Now that I'm back I'm catching up on all sorts of things. So note, over in the sidebar, that the second Robert's Snow auction will be starting tomorrow. And also, that the Cybils nominations have closed. See that cool widget over in the sidebar? It is highlighting YA and fantasy/science fiction nominees. I'm on the fantasy/SF judging panel, so I'll have lots of fun reading in January when the finalists are announced. In the meantime, you can check out all the fantasy/SF nominees here.

*I still don't know the status of my laptop but I am trying not to let this worry me. No, I am not really good at backing up...

Saturday, November 17, 2007


I heard Neil Gaiman today read a part of the first chapter of The Graveyard Book, the new children's book he's working on. If the rest is as good--creepy, funny, absolutely engrossing--as the bit I heard today, it will be well worth waiting for. He's a terrific reader--did great voices for the characters, and rolled easily with the very bizarre and random lighting effects he was getting as he spoke. (Was someone leaning on a rheostat?)

He also gave part of a talk--a terrific part of a talk--on why and how fantasy matters, and what he says to people who ask him when he's going to stop writing fantasy and write a real book. (He's much more polite about that than I think I would be.) Among other things (and no, this is not the answer to the previous question), he said he has written three different riffs on Beowulf over the years, in part because he's so fascinated by Grendel's mother--both the fact that there's a monster with a mother, and the fact that there's such an important character who doesn't get her own name. Both, it seems to me, great reasons to keep writing about someone.

It's been a fascinating conference so far and there's more to come, but I had to say a word or two about Gaiman before it's all over--so far, definitely the high point, and well worth the trip.

(Oh, yeah--my talk went fine, too. Though I must say that 8 am Saturday morning is not the absolute best time to deliver a talk...)

Thursday, November 15, 2007

Two for Two

Last year I read and blogged M.T. Anderson's The Astonishing Life... in October, and in November it won the National Book Award for Young People's Literature. This year I read Sherman Alexie's Absolutely True Diary of a Part-Time Indian, and blogged it, in November--and today I heard that it, too, has won the NBA for YPL.

What will I read next fall?

p.s.: (do you notice a certain similarity in the titles?)
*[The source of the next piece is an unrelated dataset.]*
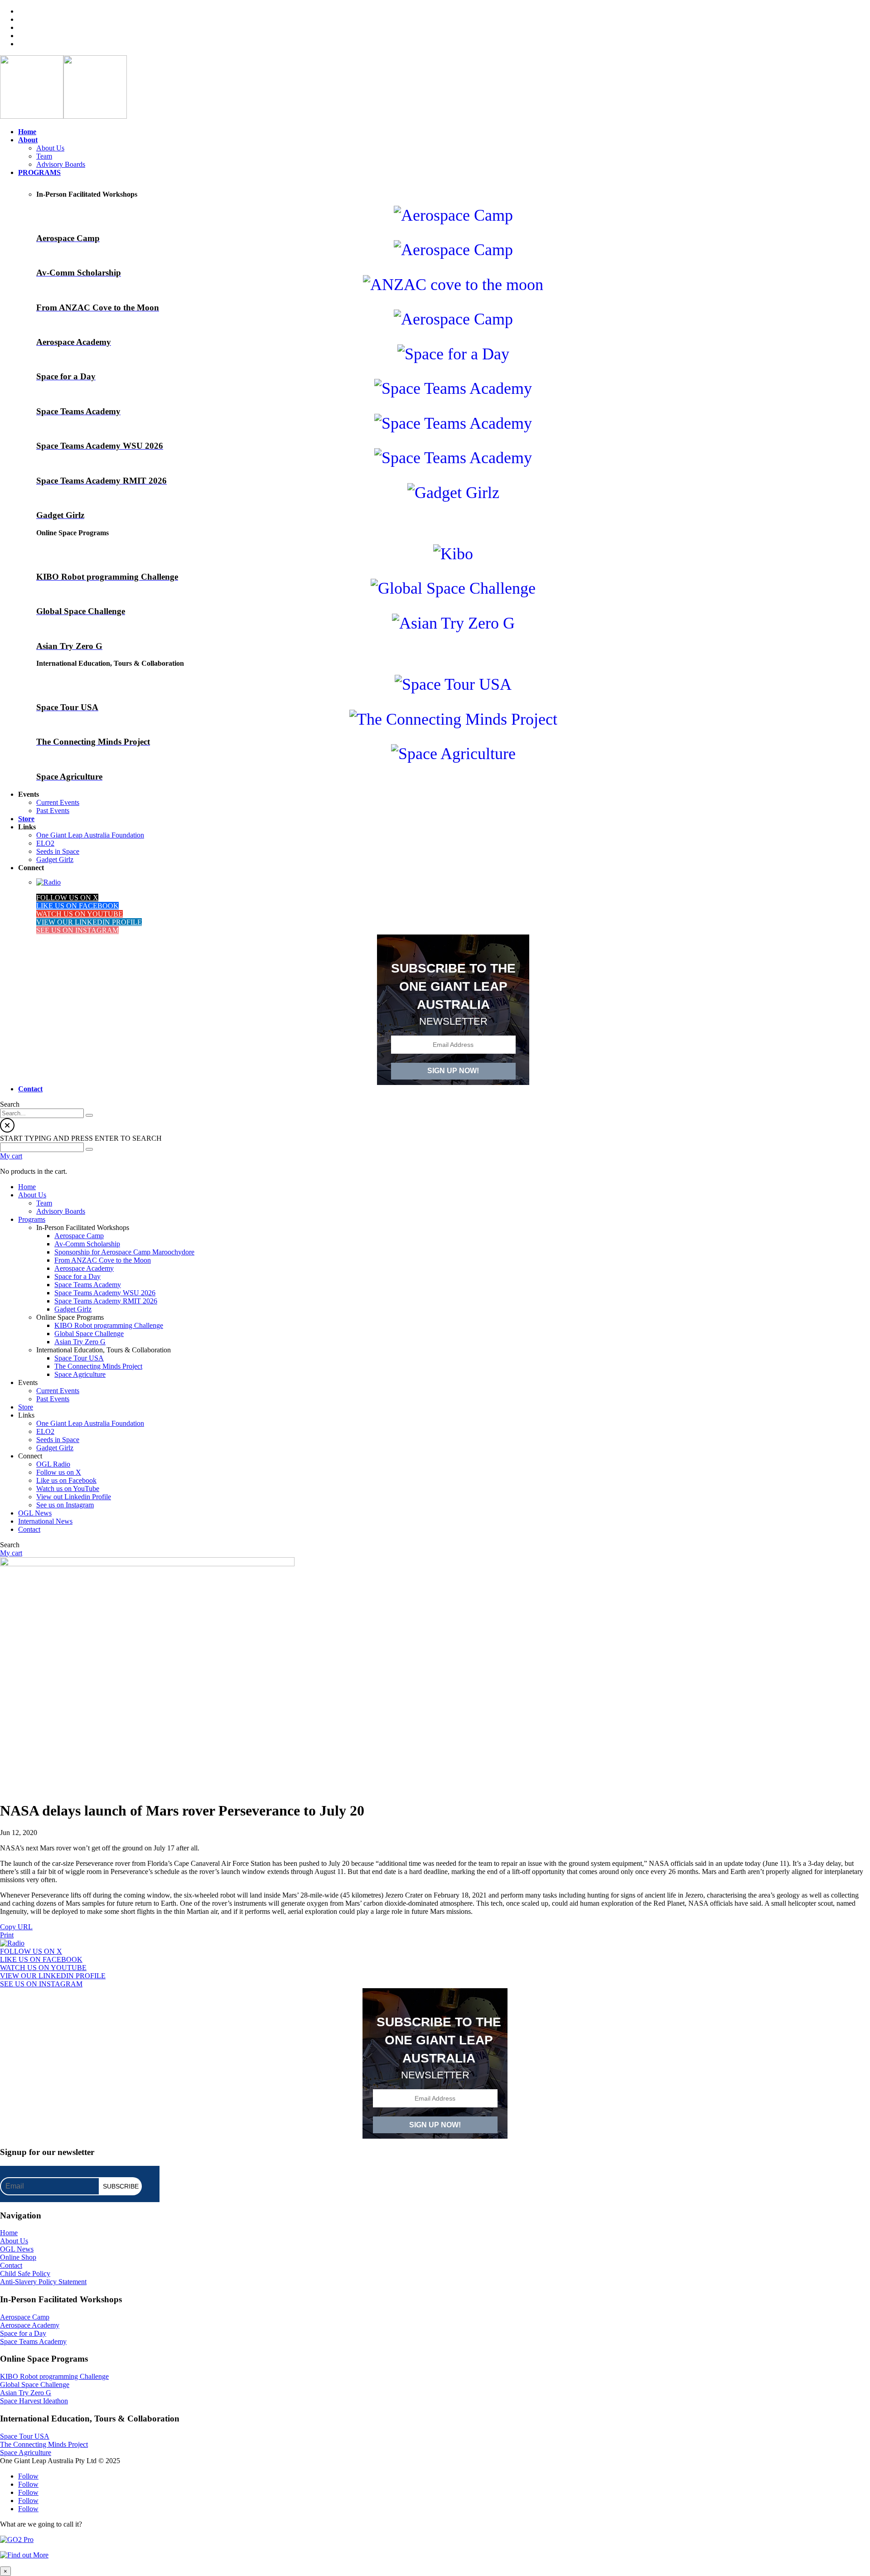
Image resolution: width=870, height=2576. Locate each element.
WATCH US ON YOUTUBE (79, 914)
Wednesday, November 14, 2007


(cross-posted at Midlife Mama)

Today is the birthday of Astrid Lindgren, creator of one of the most daring girls in children' s literature, Pippi Longstocking. So it seems a fitting day to be talking about the new Daring Book for Girls, by Andi Buchanan and Miriam Peskowitz. (Full disclosure: I worked with Andi on Literary Mama, and, after reviewing Miriam's book for LM, have corresponded with her as well.)

My copy of The Daring Book arrived a couple of weeks ago and I put it on top of a stack of things to take care of later, as I (far too often) do. Nick (10) saw it first. "The Darling Book for Girls?" he asked. Then he corrected himself, but I thought the misreading was telling. Does he think girls are darling rather than daring? (Um, in a word--no. Not yet, anyway.)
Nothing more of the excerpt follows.